I'm having a had time with this problem. Could you please help with step by step resolution?
e^-x / e^-1 + 3 dx
Thank you..
The "dx" at the end makes me think you are supposed to integrate
[e^-x / e^-1] + 3 .
But that would make it a calculus, not a precalculus, question.
It is not clear what the question is.
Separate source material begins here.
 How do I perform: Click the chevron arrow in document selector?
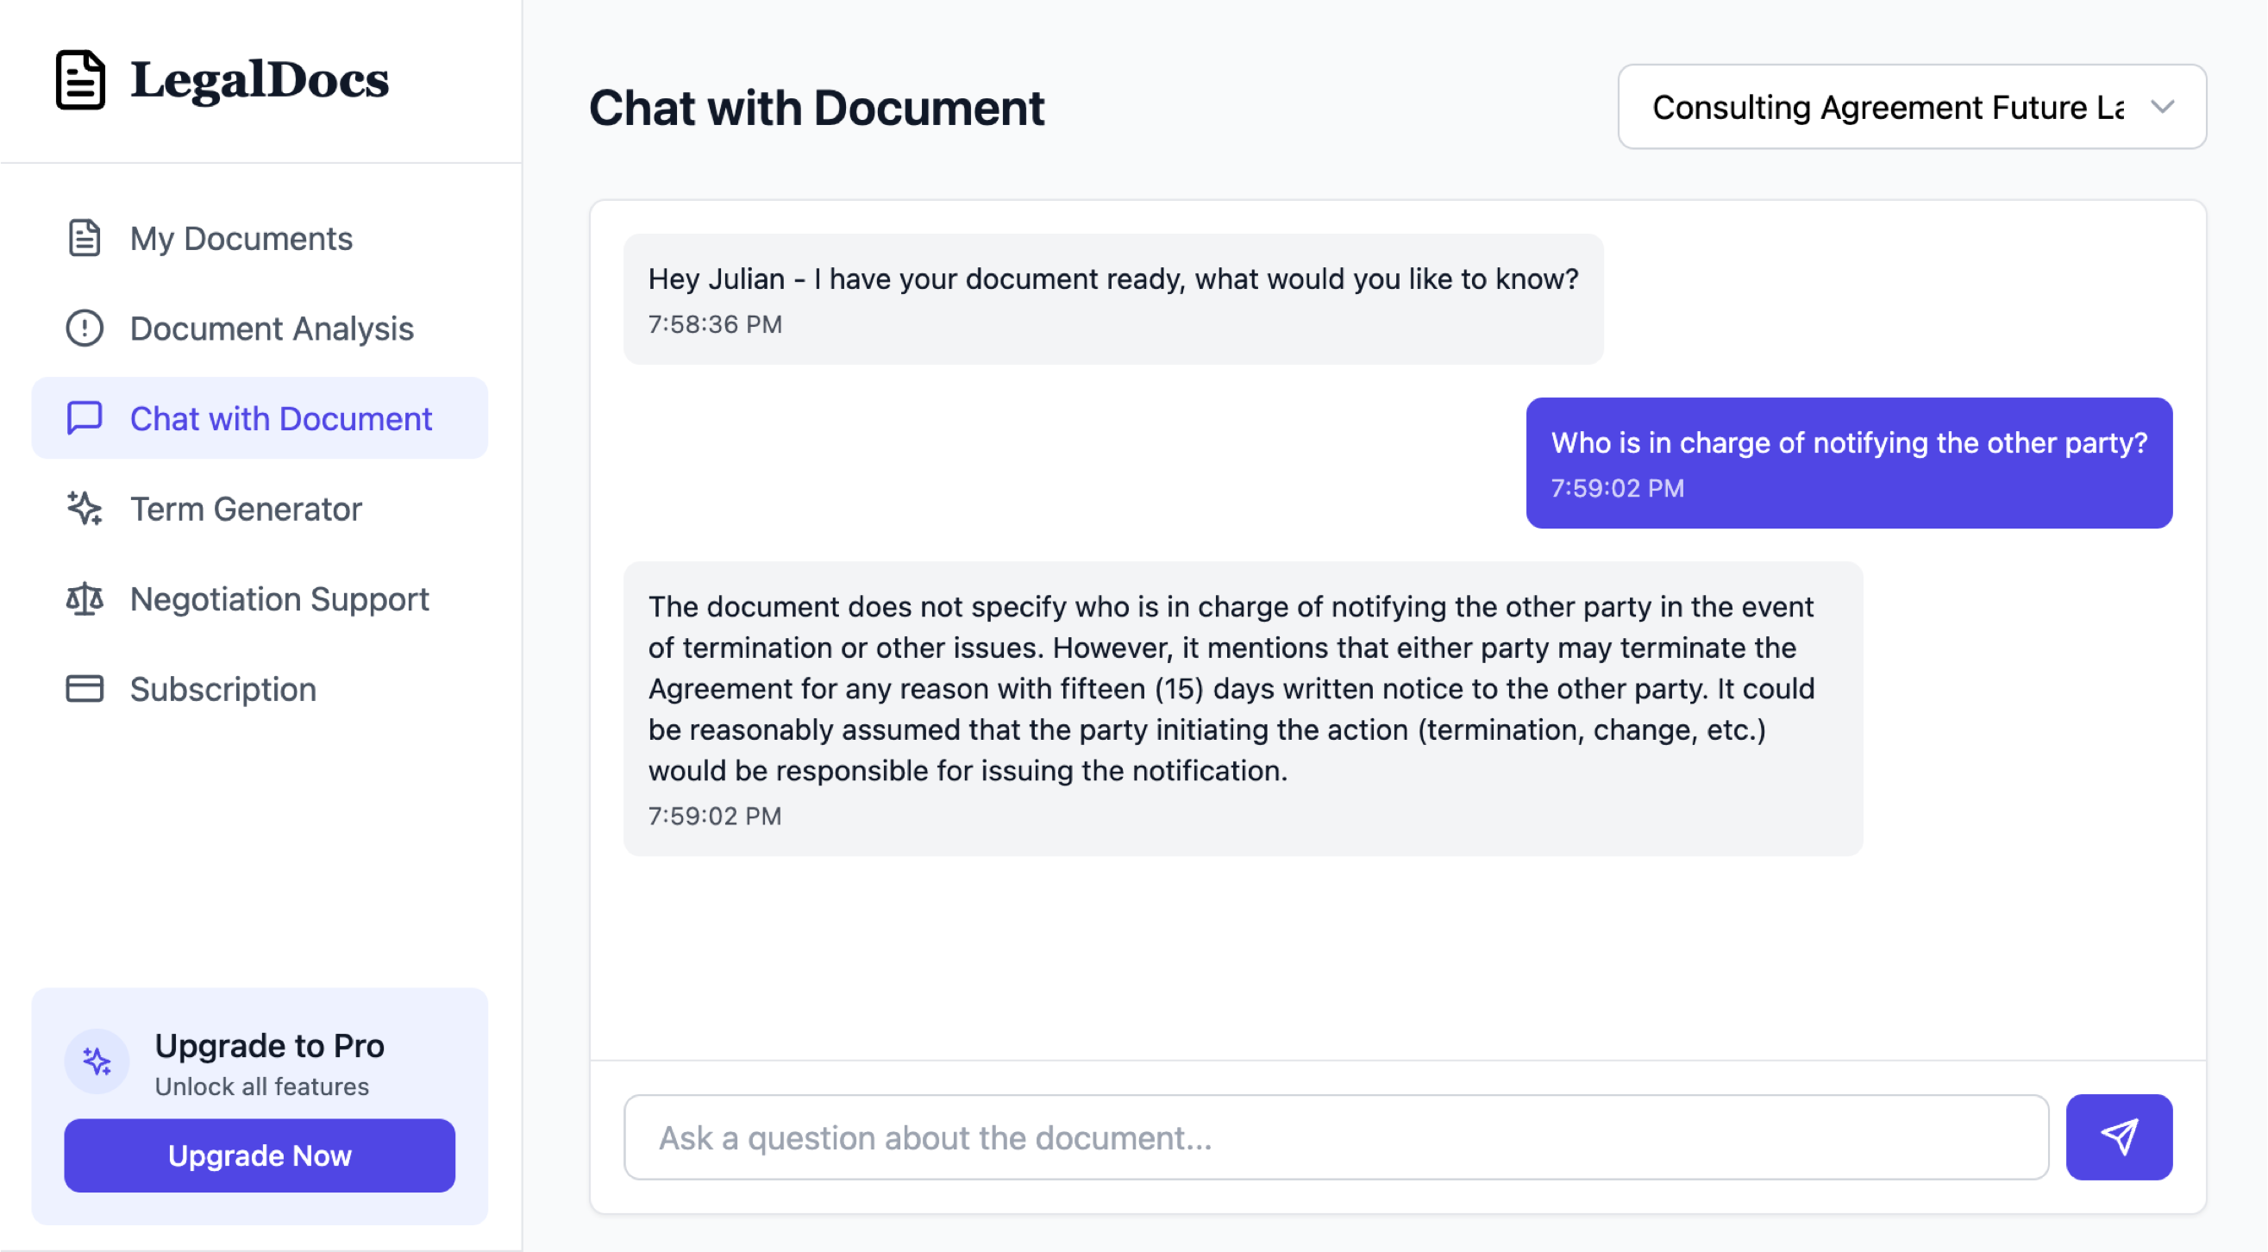(2162, 107)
In any case,
e^-x / e^-1 = e^(1-x)
The integral of
e^(1-x) + 3 dx is
-e^(1-x) + 3x + C
Thank you. You helped greatly.
Certainly! I'd be happy to help you with that problem.
To solve the integral, we can start by rewriting the expression in a more manageable form. Since e^-1 is a constant, we can take it out of the denominator:
e^-x / (e^-1 + 3) dx
Now, let's focus on the denominator. We'll simplify it by finding a common denominator. Multiply both the numerator and the denominator by e so that the denominator becomes e:
e^-x * e / (e^-1 * e + 3 * e) dx
Next, simplify the expression further:
e^(1 - x) / (e^0 + 3e) dx
e^0 is equal to 1, so we can rewrite the expression as:
e^(1 - x) / (1 + 3e) dx
Now, we can solve the integral using basic integral rules. In this case, we have a simple exponential function raised to a power, so we'll use the power rule for integration.
The power rule states that if we have ∫x^n dx, where n is any real number except -1, then the result is (1/(n+1)) * x^(n+1) + C, where C is the constant of integration.
In our case, n is 1 - x:
∫(e^(1 - x) / (1 + 3e)) dx
To integrate, we apply the power rule:
(1 / (1 + 3e)) * ∫e^(1 - x) dx
The integral of e^(1 - x) is simply e^(1 - x), so we can rewrite the expression as:
(1 / (1 + 3e)) * e^(1 - x) + C
Where C is the constant of integration.
That's it! The final result of the integral is (1 / (1 + 3e)) * e^(1 - x) + C.